— Start Material provided —
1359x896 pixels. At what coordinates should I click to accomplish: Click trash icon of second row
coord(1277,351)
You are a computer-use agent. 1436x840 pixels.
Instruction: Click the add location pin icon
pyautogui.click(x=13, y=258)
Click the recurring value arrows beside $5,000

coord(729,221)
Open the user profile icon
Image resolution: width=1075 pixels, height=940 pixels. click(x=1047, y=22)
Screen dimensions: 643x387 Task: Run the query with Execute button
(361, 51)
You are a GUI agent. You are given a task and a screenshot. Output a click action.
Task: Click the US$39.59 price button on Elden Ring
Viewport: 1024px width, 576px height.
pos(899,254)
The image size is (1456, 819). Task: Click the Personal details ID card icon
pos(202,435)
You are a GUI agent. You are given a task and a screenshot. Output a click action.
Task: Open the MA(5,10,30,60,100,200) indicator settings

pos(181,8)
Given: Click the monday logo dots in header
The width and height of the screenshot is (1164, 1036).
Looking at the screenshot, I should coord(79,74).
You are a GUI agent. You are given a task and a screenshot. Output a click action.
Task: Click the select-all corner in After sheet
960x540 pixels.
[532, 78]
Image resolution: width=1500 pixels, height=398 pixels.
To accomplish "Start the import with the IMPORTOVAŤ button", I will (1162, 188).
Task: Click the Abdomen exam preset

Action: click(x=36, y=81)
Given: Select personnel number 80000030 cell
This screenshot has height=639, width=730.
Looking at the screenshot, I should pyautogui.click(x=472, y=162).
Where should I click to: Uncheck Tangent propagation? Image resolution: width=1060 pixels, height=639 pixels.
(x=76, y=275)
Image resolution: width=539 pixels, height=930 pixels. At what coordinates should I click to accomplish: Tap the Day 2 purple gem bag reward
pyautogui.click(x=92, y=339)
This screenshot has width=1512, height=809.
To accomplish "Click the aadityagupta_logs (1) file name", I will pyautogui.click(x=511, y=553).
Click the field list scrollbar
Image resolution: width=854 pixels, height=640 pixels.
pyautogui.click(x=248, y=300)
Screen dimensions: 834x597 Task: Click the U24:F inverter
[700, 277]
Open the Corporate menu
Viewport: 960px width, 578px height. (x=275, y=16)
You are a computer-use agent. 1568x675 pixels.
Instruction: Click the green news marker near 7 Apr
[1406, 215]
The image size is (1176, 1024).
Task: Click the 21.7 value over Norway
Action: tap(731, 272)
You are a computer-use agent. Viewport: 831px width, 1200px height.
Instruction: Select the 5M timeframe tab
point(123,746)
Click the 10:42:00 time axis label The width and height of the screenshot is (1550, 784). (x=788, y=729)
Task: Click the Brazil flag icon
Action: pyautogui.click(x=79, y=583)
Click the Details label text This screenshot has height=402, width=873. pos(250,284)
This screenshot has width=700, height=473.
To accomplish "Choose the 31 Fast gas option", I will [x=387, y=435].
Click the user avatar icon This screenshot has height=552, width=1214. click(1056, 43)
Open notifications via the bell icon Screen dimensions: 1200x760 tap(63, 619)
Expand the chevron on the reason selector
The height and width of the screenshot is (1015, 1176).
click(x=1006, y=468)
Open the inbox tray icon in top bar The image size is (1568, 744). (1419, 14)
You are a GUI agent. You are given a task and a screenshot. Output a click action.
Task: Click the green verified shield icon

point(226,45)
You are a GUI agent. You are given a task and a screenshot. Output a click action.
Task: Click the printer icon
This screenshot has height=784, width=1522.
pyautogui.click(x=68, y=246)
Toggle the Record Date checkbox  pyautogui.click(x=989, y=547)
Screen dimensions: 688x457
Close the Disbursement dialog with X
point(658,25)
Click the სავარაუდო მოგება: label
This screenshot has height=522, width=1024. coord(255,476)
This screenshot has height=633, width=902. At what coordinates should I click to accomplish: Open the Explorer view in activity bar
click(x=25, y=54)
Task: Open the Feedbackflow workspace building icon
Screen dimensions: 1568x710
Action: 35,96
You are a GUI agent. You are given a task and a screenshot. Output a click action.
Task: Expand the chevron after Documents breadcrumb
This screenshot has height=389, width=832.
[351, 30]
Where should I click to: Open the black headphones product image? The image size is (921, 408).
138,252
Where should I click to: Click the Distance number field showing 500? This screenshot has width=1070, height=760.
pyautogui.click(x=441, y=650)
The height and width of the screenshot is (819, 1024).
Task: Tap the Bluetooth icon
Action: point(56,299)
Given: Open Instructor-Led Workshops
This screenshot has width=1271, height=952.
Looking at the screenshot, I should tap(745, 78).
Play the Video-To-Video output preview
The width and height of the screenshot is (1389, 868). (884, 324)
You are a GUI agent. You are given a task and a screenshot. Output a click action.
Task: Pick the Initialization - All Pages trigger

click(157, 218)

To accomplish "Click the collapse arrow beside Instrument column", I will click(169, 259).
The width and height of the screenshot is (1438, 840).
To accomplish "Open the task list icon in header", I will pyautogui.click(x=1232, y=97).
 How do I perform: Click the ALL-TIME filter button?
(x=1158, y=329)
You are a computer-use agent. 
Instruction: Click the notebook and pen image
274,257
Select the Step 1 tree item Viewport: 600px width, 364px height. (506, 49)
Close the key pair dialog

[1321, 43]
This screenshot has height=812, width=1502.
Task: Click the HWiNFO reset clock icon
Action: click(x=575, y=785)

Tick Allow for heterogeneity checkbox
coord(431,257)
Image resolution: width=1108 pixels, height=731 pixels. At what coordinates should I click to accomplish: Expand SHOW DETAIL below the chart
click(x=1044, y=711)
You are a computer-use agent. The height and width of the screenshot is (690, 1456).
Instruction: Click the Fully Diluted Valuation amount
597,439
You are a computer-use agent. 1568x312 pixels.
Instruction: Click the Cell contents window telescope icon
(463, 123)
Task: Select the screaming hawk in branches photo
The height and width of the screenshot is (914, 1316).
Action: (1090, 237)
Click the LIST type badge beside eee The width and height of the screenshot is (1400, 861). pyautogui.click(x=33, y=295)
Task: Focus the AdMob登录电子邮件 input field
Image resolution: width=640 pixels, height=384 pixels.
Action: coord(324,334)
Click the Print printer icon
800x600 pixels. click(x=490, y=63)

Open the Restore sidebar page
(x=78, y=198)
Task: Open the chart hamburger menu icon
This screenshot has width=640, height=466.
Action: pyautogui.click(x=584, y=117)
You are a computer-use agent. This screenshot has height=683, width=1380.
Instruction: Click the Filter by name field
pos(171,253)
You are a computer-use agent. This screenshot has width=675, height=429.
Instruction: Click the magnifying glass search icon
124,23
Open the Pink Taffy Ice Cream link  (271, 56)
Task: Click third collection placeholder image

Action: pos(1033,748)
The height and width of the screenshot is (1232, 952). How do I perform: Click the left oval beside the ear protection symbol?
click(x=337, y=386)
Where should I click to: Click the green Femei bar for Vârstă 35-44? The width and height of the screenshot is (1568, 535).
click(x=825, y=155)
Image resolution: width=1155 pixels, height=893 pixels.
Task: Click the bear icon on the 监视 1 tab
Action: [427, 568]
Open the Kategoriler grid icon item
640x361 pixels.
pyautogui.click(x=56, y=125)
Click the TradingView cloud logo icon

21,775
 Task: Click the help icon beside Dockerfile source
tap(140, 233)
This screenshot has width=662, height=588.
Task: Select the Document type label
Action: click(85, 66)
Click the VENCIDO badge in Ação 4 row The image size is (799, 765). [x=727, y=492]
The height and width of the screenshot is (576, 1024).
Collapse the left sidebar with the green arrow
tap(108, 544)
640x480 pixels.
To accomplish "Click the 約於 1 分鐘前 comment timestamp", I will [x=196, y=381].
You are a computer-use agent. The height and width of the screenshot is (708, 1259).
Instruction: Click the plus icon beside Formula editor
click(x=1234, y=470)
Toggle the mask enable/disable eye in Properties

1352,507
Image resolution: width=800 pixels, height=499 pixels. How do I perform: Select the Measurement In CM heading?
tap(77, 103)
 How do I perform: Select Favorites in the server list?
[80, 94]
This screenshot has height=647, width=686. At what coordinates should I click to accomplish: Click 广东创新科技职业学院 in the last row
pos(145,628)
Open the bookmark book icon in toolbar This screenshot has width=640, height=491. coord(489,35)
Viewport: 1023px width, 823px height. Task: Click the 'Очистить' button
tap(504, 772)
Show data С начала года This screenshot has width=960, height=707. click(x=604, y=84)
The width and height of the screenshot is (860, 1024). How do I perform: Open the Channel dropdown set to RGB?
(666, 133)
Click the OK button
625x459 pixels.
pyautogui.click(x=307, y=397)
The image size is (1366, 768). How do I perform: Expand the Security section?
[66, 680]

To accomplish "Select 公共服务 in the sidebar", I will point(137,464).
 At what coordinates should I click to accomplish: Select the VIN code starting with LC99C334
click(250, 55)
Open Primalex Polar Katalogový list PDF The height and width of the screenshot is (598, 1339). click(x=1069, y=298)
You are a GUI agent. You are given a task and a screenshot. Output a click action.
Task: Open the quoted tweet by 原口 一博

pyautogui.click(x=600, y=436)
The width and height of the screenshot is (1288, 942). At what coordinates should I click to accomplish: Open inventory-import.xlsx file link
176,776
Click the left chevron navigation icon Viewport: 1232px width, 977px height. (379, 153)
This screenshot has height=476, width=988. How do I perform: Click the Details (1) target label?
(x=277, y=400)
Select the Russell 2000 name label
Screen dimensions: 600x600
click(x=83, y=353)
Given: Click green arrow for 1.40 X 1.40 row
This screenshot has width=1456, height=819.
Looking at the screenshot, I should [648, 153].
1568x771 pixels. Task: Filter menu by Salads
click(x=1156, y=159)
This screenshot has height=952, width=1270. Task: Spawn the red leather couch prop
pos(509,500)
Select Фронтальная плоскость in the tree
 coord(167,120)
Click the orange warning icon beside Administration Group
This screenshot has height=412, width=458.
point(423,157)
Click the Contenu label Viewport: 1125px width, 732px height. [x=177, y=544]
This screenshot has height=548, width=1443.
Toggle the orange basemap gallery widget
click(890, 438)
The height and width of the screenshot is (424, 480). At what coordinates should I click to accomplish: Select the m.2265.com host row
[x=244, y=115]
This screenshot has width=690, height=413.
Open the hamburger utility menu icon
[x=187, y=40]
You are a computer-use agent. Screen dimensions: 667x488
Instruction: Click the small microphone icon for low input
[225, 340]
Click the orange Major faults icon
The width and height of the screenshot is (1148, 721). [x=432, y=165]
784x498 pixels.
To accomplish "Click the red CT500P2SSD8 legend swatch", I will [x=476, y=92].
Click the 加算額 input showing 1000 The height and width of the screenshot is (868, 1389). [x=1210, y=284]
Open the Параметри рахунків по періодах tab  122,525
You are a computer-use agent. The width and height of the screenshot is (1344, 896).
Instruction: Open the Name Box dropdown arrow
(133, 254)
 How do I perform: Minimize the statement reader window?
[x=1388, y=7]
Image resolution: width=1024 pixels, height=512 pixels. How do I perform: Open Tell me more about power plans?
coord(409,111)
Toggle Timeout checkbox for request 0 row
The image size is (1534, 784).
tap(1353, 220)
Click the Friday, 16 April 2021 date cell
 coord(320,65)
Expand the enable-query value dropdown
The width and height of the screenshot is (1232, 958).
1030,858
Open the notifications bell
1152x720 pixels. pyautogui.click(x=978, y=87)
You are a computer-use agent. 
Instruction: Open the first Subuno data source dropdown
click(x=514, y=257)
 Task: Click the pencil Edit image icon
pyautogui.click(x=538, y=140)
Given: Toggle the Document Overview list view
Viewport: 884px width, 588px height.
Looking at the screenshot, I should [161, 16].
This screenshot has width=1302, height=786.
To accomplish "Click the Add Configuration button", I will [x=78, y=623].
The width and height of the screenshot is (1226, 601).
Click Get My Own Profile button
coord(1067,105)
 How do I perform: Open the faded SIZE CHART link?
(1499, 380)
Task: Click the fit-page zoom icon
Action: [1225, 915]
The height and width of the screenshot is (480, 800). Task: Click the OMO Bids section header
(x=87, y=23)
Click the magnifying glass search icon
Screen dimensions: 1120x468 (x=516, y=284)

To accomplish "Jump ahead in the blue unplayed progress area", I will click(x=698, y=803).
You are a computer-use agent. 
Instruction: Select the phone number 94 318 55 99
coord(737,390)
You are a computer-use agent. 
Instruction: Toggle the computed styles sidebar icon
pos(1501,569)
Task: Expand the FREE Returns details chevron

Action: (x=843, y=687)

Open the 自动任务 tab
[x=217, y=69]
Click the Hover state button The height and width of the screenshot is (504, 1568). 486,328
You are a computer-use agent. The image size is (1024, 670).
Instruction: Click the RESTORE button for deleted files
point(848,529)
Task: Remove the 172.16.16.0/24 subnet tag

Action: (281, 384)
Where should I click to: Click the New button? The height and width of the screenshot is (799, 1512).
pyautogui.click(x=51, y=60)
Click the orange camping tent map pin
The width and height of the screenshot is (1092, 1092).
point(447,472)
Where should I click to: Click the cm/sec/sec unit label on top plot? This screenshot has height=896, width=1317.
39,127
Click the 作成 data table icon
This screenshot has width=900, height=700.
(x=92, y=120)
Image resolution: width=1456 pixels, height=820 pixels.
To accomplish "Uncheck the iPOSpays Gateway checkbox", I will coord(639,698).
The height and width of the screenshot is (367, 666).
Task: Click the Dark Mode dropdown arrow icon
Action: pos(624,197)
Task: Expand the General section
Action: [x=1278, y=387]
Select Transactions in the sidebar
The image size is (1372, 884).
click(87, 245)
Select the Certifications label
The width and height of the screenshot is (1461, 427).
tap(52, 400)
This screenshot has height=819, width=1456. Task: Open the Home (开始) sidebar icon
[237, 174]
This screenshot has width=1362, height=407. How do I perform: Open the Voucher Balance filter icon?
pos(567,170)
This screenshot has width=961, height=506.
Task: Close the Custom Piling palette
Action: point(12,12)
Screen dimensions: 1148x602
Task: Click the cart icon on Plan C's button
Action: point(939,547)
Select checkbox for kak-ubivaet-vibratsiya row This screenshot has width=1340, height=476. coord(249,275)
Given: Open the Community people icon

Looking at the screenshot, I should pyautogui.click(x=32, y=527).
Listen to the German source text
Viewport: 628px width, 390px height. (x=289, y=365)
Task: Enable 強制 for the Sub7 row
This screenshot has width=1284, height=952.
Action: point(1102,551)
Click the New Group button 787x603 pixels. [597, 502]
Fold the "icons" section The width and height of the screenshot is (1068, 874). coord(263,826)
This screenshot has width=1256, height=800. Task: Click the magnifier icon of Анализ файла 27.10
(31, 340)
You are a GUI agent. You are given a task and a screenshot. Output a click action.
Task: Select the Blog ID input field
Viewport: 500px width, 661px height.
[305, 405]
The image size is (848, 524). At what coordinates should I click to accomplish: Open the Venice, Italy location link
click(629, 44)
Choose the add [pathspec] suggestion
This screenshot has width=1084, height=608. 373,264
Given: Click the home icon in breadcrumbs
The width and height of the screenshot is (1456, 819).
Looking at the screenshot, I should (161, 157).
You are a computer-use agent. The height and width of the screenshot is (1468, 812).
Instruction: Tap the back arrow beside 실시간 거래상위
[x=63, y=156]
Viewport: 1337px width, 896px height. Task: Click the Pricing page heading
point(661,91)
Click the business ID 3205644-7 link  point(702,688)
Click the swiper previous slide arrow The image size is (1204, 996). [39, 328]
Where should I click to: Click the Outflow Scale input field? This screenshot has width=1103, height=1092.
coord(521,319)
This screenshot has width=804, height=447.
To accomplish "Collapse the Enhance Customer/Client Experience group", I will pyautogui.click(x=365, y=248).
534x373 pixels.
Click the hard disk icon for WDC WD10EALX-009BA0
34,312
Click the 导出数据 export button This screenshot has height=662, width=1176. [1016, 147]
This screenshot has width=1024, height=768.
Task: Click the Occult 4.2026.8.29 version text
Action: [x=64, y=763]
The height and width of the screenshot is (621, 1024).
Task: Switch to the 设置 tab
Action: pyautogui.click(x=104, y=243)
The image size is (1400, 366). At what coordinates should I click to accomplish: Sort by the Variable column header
— End Material provided —
== What you are asked to do ==
Convert the part of the stored records above that opens with the line containing "Open Primalex Polar" and closes with the line containing "[x=187, y=40]" into a numbered list, leaving out blank lines.

== Response below ==
1. Open Primalex Polar Katalogový list PDF The height and width of the screenshot is (598, 1339). click(x=1069, y=298)
2. You are a GUI agent. You are given a task and a screenshot. Output a click action.
3. Task: Open the quoted tweet by 原口 一博
4. pyautogui.click(x=600, y=436)
5. The width and height of the screenshot is (1288, 942). At what coordinates should I click to accomplish: Open inventory-import.xlsx file link
6. 176,776
7. Click the left chevron navigation icon Viewport: 1232px width, 977px height. (379, 153)
8. This screenshot has height=476, width=988. How do I perform: Click the Details (1) target label?
9. (x=277, y=400)
10. Select the Russell 2000 name label
11. Screen dimensions: 600x600
12. click(x=83, y=353)
13. Given: Click green arrow for 1.40 X 1.40 row
14. This screenshot has width=1456, height=819.
15. Looking at the screenshot, I should [648, 153].
16. 1568x771 pixels. Task: Filter menu by Salads
17. click(x=1156, y=159)
18. This screenshot has height=952, width=1270. Task: Spawn the red leather couch prop
19. pos(509,500)
20. Select Фронтальная плоскость in the tree
21.  coord(167,120)
22. Click the orange warning icon beside Administration Group
23. This screenshot has height=412, width=458.
24. point(423,157)
25. Click the Contenu label Viewport: 1125px width, 732px height. [x=177, y=544]
26. This screenshot has height=548, width=1443.
27. Toggle the orange basemap gallery widget
28. click(890, 438)
29. The height and width of the screenshot is (424, 480). At what coordinates should I click to accomplish: Select the m.2265.com host row
30. [x=244, y=115]
31. This screenshot has width=690, height=413.
32. Open the hamburger utility menu icon
33. [x=187, y=40]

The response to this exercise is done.